### [Written exercise 1]
Revise the passage on the credit and guarantee agreements: write out everything from "Pursuant to the" down to "and future assets.", changing "Guarantors" to "Guarantor Parties".

==== Passage ====

Credit Agreement; Guarantee Agreement
On April 18, 2005, Protection One Alarm Monitoring, Inc. (the “Company”) and Protection One, Inc. (“POI”) entered into a Credit Agreement, dated as of April 18, 2005 (the “Credit Agreement”), with the several banks and other financial institutions or entities from time to time parties to the Credit Agreement, Bear, Stearns & Co. Inc. and Lehman Brothers Inc., as joint lead arrangers and joint bookrunners, Lehman Commercial Paper Inc., as syndication agent, Harris Nesbitt Financing, Inc., LaSalle Bank National Association and U.S. Bank National Association, as co-documentation agents, and Bear Stearns Corporate Lending Inc., as administrative agent.
The Credit Agreement provides for a $25.0 million revolving credit facility and a $250.0 million term loan facility. The revolving credit facility matures in 2010 and the term loan matures in 2011, subject to earlier maturity if the Company does not refinance its 8 1/8% senior subordinated notes due 2009 before July 2008. Letters of credit are available to the Company under the Credit Agreement and will be issued by LaSalle Bank National Association. Swingline loans are also available to the Company under the Credit Agreement in an aggregate amount of up to $2,500,000 outstanding at any time.
Pursuant to the Guarantee and Collateral Agreement, dated as of April 18, 2005 (the “Guarantee Agreement”), by the Company, POI and their subsidiaries in favor of Bear Stearns Corporate Lending Inc., the new credit facilities are guaranteed by Protection One Systems, Inc., Protection One Data Services, Inc., Security Monitoring Services, Inc., Protection One Alarm Monitoring of Mass, Inc. and Network Multifamily Security Corporation (collectively with POI, the “Guarantors”), the Company’s domestic subsidiaries, and secured by a perfected first priority security interest in substantially all of the Company’s and the Guarantors’ present and future assets.

==== The data ====

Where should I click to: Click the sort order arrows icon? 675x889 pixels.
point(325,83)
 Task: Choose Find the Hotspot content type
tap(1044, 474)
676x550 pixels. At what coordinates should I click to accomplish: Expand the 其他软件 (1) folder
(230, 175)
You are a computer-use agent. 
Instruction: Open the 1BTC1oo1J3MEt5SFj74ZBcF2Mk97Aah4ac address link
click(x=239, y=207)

====
==== The data ====

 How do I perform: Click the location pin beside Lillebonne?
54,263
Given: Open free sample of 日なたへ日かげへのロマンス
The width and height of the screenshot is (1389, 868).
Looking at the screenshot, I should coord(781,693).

====
==== The data ====

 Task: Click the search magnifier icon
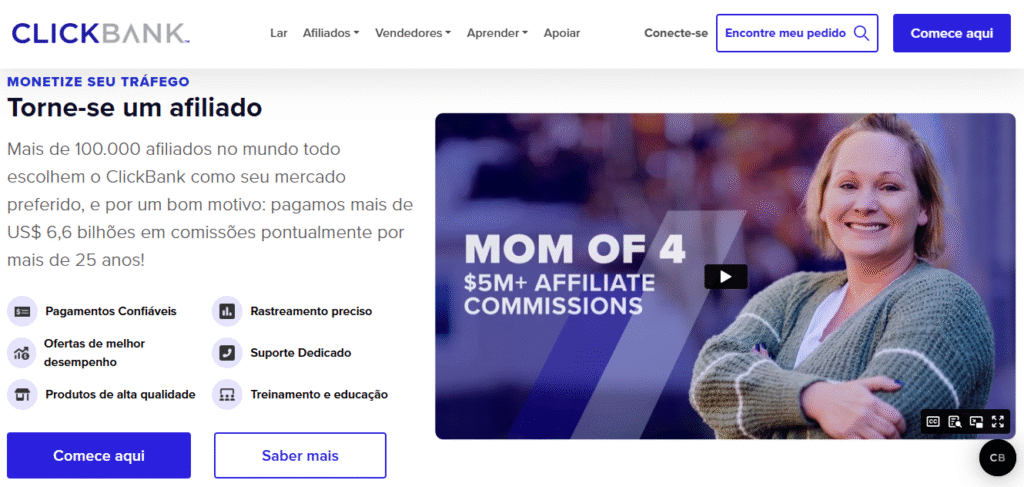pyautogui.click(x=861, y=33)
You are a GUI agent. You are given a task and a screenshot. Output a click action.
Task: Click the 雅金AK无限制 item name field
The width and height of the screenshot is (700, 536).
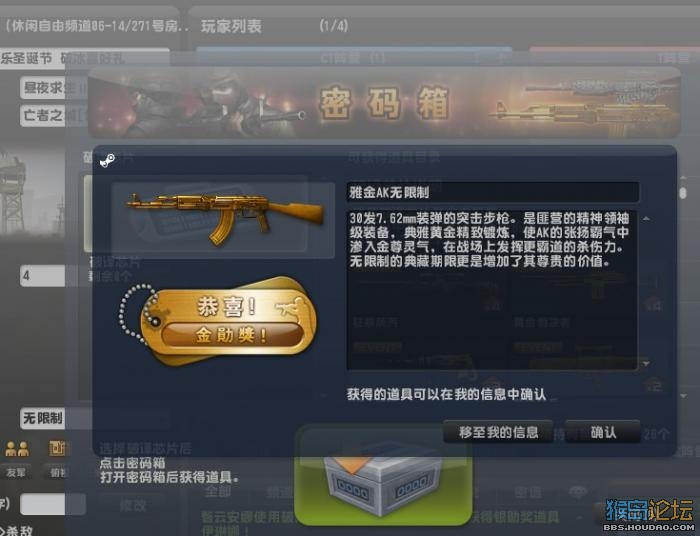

====

### [Written exercise 2]
Reproduce verbatim everything in the rows from the line containing "Given: Open free sample of 日なたへ日かげへのロマンス" down to the line containing "Looking at the".

### [Exercise output 1]
Pursuant to the Guarantee and Collateral Agreement, dated as of April 18, 2005 (the “Guarantee Agreement”), by the Company, POI and their subsidiaries in favor of Bear Stearns Corporate Lending Inc., the new credit facilities are guaranteed by Protection One Systems, Inc., Protection One Data Services, Inc., Security Monitoring Services, Inc., Protection One Alarm Monitoring of Mass, Inc. and Network Multifamily Security Corporation (collectively with POI, the “Guarantor Parties”), the Company’s domestic subsidiaries, and secured by a perfected first priority security interest in substantially all of the Company’s and the Guarantor Parties’ present and future assets.

### [Exercise output 2]
Given: Open free sample of 日なたへ日かげへのロマンス
The width and height of the screenshot is (1389, 868).
Looking at the screenshot, I should coord(781,693).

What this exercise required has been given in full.